My first thought was that he was shorter than he was in my nightmares. We’d been the same height once, and he was taller now, but not by much. I estimated about two inches. That random thought echoed in my brain—Two inches isn’t much—as he took a step toward me and I could see his face more clearly. Then all the air was sucked out of my lungs and I couldn’t breathe. It was as though the world went still—no movement, no sound. There was just Brandon and me and the moment I’d been dreading every day since Tommy Wesley died.

“I’ve been looking for you everywhere, Katie Kat,” Brandon said. His voice was the same, but with a rough quality to it that I associated with worn-out old men. Men who tiredly stalked the woods at night looking for their next victim. Men you didn’t want to run into in the dark—oops, too late.

“Really? Seems to me you found me last week,” I replied, surprised to find that my voice wasn’t shaking, though my hands were. “At least that’s the impression I got from the knife you stabbed through my pillow. I’m not the one who’s been hiding, Brandon.”

He flinched when I said his name, almost as though I’d insulted him. “Well, aren’t you lucky,” he sneered. “You’re free to grab hot chocolate and kiss your boyfriend and take naps in the park and go to class. You don’t have to hide. What a great life your lies have bought you.”

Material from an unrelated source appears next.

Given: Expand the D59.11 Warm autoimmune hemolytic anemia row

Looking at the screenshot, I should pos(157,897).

Take naps in the park? Did he mean the day Lucas and I had visited the basketball court in Christie? Had he followed us there, too?

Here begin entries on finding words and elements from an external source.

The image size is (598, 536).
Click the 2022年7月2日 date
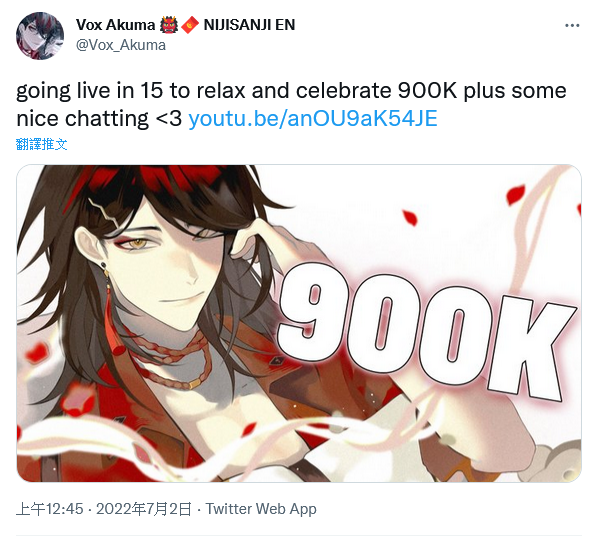(x=144, y=509)
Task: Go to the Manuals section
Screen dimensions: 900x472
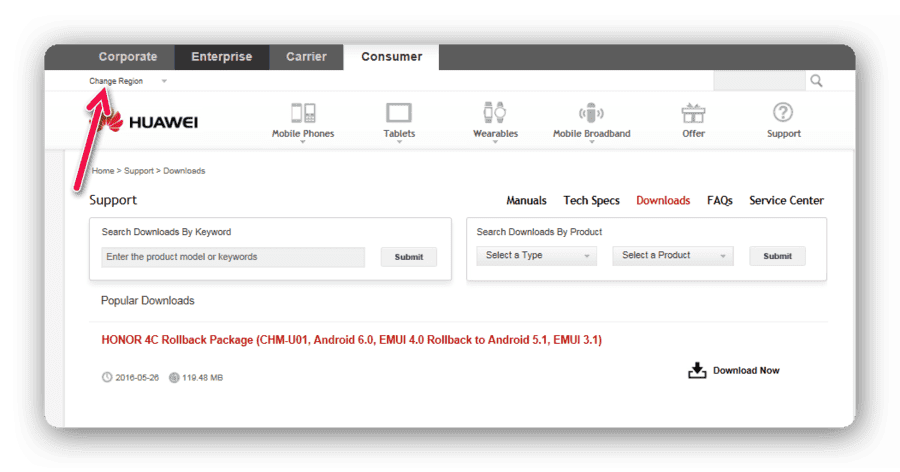Action: pyautogui.click(x=526, y=200)
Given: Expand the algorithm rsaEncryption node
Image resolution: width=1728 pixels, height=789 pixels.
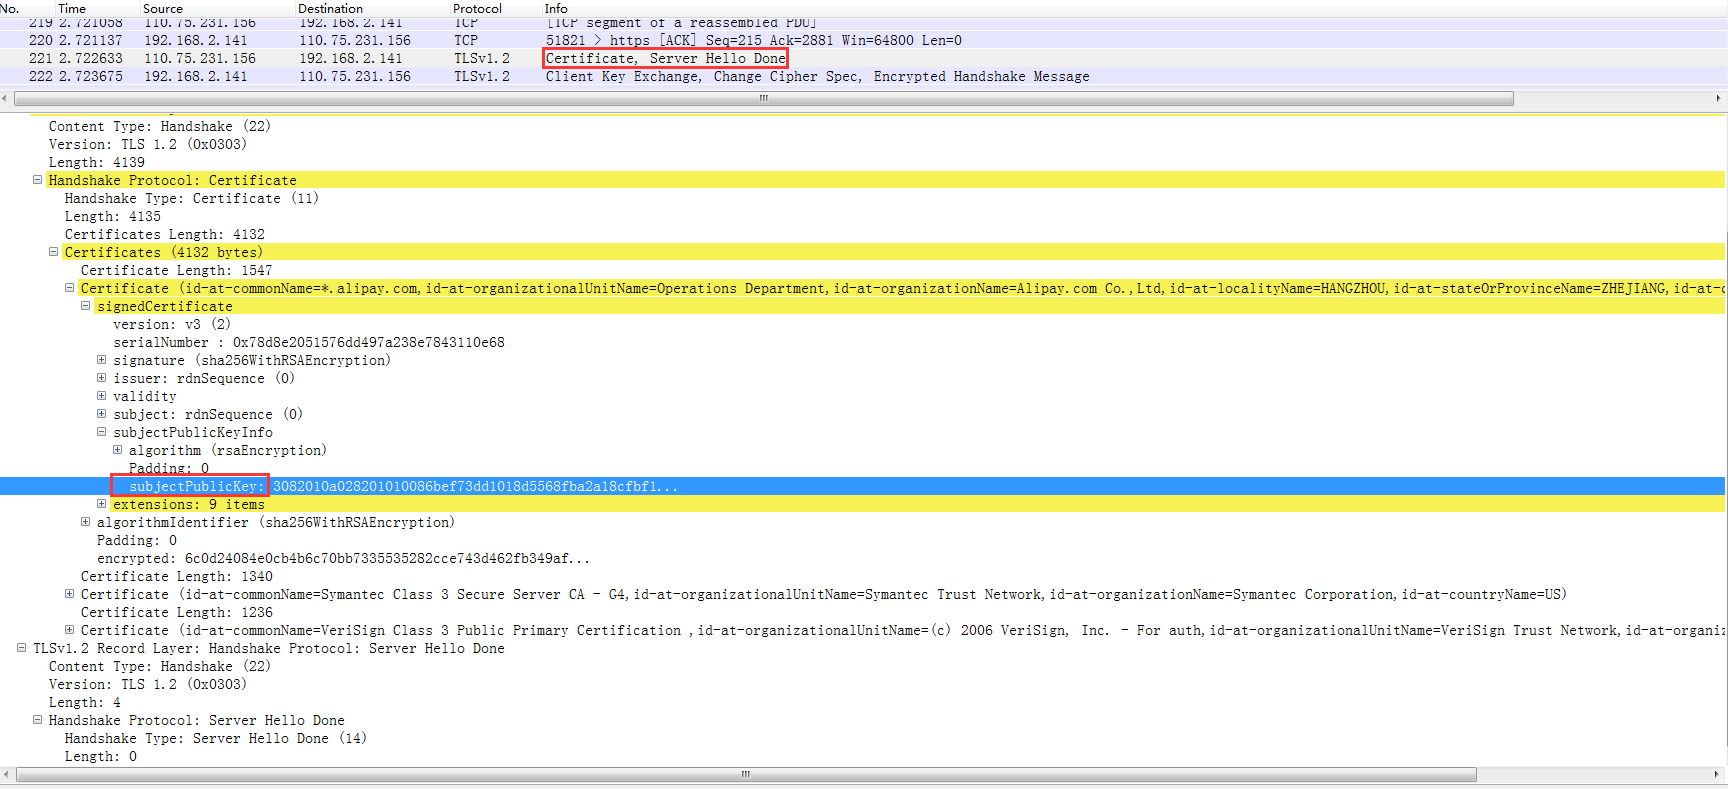Looking at the screenshot, I should pyautogui.click(x=117, y=450).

I tried to stem my panic by wrapping my arms around my stomach tightly, clamping down. It didn’t work.

“I lied because I had to,” I said.

He chuckled humourlessly. “You had to. How convenient. I guess the fact that your lies threw me to the wolves was just a happy coincidence, then. None of your doing, really. Since you had to.”

His words sounded so familiar, filled with blame, with reproach. It’s all your fault, Katie, they hissed. You’re a liar, a coward, a hypocrite, Katie. All these years I’d thought it was my own voice haunting my thoughts. Now I realized it was Brandon’s voice I’d been hearing all along.

“Now who’s lying?” I said. “I’m not the reason you were locked away, Brandon. I didn’t kill Tommy Wesley, you did.”

His eyes burned into me, fixed on my face. His entire demeanour changed, becoming somehow menacing simply by the shifting of his weight, the movement of his shoulders. In that moment, as he stared at me, I began to regret coming out the back door of the building. Though there were campus paths leading off in every direction, all the streets were out of sight. The halls inside the building might have been filled with people, but outside it was quiet, the campus nearly deserted. Nobody could see us right now. I was all alone with him.

“I killed that kid because you asked me to,” Brandon said, his voice dead calm.

That did it. Those words. It was the first time I’d heard him admit to it out loud and it woke something up in me.